------ Text passage ------

The major parallel DBMS architectures which are induced by the underlying hardware architecture are:
  • Shared memory architecture, where multiple processors share the main memory space, as well as other data storage.
  • Shared disk architecture, where each processing unit (typically consisting of multiple processors) has its own main memory, but all units share the other storage.
  • Shared nothing architecture, where each processing unit has its own main memory and other storage.
  • Real-time databases process transactions fast enough for the result to come back and be acted on right away.
  • A spatial database can store the data with multidimensional features. The queries on such data include location based queries, like "Where is the closest hotel in my area?".
  • A temporal database has built-in time aspects, for example a temporal data model and a temporal version of SQL. More specifically the temporal aspects usually include valid-time and transaction-time.
  • An unstructured data database is intended to store in a manageable and protected way diverse objects that do not fit naturally and conveniently in common databases. It may include email messages, documents, journals, multimedia objects, etc. The name may be misleading since some objects can be highly structured. However, the entire possible object collection does not fit into a predefined structured framework. Most established DBMSs now support unstructured data in various ways, and new dedicated DBMSs are emerging.

------

_Prompt a_
Update the records from the first line up to and including the line with "Action: 71,216", changing "Opacity" to "Transparency" and leaving everything else unchanged.
The passage on database types and the records have nothing to do with each other.

------ Supplied material ------

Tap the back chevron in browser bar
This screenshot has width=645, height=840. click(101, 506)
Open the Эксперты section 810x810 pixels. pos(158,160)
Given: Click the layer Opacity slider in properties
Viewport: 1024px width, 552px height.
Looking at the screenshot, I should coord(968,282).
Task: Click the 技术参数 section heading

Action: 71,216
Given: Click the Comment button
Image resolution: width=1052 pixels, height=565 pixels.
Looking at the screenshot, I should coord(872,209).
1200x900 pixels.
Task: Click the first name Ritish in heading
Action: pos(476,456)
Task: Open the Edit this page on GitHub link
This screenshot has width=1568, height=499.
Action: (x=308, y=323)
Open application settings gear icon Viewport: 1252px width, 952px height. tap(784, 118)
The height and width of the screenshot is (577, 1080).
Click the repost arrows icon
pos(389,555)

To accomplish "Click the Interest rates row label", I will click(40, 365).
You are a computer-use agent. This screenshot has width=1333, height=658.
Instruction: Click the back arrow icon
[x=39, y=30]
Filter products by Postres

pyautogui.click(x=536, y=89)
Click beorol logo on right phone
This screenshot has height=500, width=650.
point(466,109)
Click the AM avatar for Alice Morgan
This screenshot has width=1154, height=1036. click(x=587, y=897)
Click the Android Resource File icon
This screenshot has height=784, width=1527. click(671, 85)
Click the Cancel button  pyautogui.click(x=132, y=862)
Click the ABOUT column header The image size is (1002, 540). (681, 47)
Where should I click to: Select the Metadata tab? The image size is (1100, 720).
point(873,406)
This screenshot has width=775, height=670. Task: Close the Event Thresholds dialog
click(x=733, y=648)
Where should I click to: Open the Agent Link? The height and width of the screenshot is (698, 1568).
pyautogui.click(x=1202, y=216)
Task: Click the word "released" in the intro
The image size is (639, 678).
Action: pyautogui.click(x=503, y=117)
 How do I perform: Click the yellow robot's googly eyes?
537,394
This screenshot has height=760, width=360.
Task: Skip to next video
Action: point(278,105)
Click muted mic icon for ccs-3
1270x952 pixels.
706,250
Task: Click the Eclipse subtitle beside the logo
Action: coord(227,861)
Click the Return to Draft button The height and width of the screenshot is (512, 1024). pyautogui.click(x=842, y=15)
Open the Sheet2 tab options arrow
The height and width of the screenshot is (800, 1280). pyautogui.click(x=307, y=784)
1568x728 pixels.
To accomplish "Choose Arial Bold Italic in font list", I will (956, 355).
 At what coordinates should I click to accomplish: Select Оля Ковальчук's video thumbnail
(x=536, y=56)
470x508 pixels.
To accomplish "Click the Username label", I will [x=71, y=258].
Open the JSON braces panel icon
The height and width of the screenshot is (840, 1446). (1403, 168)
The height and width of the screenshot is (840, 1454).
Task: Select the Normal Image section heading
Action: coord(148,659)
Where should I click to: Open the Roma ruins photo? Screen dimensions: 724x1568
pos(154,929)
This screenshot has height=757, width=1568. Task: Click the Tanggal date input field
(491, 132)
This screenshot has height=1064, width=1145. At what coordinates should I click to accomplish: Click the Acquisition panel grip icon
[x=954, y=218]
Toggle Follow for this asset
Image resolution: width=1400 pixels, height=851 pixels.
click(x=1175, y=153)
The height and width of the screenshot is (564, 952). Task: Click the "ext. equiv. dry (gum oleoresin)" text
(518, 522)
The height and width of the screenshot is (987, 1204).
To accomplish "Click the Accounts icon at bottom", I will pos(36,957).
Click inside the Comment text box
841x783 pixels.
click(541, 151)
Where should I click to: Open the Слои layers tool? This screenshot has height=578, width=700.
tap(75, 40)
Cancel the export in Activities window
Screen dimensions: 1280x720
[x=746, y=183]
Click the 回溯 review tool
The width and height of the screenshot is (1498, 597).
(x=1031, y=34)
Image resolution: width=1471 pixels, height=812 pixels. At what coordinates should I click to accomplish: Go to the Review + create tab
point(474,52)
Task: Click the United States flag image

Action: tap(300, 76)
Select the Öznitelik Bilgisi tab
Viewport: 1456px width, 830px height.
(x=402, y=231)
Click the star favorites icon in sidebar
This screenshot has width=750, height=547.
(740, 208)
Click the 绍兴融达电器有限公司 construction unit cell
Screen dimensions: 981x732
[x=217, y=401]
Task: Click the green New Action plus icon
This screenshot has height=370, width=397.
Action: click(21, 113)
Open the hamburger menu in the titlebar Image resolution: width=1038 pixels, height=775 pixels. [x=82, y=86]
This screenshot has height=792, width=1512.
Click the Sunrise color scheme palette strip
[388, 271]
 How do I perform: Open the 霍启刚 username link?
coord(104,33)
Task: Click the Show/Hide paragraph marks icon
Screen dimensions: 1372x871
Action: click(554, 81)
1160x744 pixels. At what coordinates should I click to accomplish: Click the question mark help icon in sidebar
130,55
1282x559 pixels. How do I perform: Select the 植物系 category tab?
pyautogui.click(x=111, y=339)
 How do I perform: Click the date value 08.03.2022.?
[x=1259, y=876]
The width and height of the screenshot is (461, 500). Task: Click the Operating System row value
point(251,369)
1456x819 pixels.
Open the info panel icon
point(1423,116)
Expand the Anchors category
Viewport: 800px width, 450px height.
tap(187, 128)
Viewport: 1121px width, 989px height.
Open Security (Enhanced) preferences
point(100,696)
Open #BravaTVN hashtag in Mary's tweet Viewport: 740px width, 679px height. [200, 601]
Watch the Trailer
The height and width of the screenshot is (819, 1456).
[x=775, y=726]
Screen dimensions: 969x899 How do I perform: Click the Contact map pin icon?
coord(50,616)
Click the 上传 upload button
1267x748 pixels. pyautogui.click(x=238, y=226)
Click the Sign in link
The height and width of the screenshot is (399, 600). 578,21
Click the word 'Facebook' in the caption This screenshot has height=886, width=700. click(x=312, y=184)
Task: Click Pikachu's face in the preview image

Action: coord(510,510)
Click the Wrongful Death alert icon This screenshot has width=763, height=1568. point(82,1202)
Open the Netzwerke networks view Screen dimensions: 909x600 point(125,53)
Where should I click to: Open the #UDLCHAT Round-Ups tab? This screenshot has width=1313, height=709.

------

_Prompt b_
In the passage on database types, what kind of data can a spatial database store?

_Final result a_
Tap the back chevron in browser bar
This screenshot has width=645, height=840. click(101, 506)
Open the Эксперты section 810x810 pixels. pos(158,160)
Given: Click the layer Transparency slider in properties
Viewport: 1024px width, 552px height.
Looking at the screenshot, I should coord(968,282).
Task: Click the 技术参数 section heading

Action: 71,216

_Final result b_
Data with multidimensional features.